On January 4, 1989, the District Business Conduct Committee for District
No. 12 of the National Association of Securities Dealers, Inc. ("NASD") filed a
complaint (No. NY-7010) before the NASD against Jerold P. Weinger et al. The
Complaint alleges that Mr. Weinger, while associated with Brooks Weinger
violated Article III, Section 1 of the NASD's Rules of Fair Practice by his
failure to become registered as a general securities principal (notwithstanding
that he was registered as a financial and operations principal at such time),
despite his alleged active engagement in the management of the firm's investment
banking and securities business. Without admitting or denying any of the
allegations contained in the Complaint, Mr. Weinger has agreed to the entry of
an order requiring Weinger take and pass the Series 24 General Securities
Principal examination prior to applying for association with any NASD member
and, that Mr. Weinger is suspended in all capacities from association with any
NASD member for a period of ninety (90) days which period has since expired.
Mr.
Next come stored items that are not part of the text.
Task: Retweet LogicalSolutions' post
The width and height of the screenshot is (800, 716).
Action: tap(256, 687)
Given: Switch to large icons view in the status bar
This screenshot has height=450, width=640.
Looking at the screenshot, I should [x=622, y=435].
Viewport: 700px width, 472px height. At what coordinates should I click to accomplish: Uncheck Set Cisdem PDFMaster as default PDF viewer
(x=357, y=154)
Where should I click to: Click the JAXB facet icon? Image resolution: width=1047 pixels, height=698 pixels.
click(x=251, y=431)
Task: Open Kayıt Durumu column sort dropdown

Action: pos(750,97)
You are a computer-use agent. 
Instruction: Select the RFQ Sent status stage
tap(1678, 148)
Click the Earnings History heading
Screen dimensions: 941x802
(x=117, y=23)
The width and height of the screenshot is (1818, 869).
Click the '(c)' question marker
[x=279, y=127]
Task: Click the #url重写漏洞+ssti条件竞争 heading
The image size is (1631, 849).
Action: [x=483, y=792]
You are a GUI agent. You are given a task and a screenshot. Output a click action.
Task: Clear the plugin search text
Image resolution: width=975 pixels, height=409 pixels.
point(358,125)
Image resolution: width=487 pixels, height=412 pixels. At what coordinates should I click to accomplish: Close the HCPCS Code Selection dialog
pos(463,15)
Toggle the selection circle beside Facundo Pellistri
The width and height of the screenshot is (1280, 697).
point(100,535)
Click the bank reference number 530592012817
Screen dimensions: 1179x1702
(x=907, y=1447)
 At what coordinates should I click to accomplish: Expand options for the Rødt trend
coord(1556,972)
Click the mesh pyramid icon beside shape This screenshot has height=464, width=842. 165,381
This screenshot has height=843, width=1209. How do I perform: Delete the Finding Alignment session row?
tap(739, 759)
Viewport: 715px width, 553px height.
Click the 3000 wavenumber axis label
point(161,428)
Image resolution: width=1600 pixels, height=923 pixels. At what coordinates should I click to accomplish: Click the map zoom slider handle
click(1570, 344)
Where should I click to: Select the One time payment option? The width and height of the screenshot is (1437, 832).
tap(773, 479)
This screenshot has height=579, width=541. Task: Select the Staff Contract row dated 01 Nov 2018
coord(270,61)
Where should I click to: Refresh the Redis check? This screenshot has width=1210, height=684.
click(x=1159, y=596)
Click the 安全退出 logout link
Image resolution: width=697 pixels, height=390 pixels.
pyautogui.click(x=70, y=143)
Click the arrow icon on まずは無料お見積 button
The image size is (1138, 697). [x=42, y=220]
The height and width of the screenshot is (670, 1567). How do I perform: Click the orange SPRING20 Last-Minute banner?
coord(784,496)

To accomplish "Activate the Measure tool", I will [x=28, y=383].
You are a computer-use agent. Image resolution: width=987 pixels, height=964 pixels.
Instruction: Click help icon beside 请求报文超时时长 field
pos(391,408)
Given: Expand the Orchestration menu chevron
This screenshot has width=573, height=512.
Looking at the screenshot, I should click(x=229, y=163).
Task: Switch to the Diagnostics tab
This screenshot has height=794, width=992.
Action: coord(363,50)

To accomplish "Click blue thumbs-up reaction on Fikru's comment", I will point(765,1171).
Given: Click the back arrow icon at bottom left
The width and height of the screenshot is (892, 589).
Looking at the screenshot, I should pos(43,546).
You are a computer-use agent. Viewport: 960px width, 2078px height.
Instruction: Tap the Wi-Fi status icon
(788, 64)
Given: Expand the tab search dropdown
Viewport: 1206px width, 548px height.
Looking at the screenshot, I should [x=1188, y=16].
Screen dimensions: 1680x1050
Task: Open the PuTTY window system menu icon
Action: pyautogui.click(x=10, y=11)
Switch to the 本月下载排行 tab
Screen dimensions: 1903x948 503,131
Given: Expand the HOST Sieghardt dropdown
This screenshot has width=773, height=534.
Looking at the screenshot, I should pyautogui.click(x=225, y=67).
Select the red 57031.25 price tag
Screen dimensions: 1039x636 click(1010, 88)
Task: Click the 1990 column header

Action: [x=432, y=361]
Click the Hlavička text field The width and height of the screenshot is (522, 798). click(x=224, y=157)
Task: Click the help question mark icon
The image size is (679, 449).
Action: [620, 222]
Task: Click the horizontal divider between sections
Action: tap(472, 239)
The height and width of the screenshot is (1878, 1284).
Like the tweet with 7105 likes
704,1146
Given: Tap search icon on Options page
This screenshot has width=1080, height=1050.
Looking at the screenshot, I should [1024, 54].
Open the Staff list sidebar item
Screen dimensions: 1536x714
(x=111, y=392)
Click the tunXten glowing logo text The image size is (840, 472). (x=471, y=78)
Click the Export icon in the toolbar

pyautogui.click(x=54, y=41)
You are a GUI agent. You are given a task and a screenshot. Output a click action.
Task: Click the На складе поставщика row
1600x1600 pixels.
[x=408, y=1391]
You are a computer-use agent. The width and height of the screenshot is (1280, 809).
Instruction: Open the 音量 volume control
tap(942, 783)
Weinger received a B.B.A. from Pace University and a M.S. from
Brooklyn College.
Jeffrey G. Klein, has served as Secretary and a Director of the Company
since its inception. Mr. Klein is a practicing attorney in Boca Raton, Florida.
From 1986-1989, Mr. Klein served as president and a Director of Unity Publishers
Corp., a publisher of financial newsletters. During this time, Unity was giving
away shares of stock in publicly held companies as a gift for subscribing to its
newsletter. Some states and the Securities and Exchange Commission have deemed
this to be a prohibited transaction and in those states, the newsletter and Mr.
Klein are subject to Cease and Desist Orders in reference to the distribution of
the stock as a gift for subscribing to the newsletter. Unity was named as a
Defendant in an action brought by the Securities and Exchange Commission and is
a signator to a Final Judgment of Permanent Injunction. From 1986 through 1988,
Mr. Klein also served as Secretary and Director of Capital Investment
Development Corp., a company which went public pursuant to a "Blind Pool"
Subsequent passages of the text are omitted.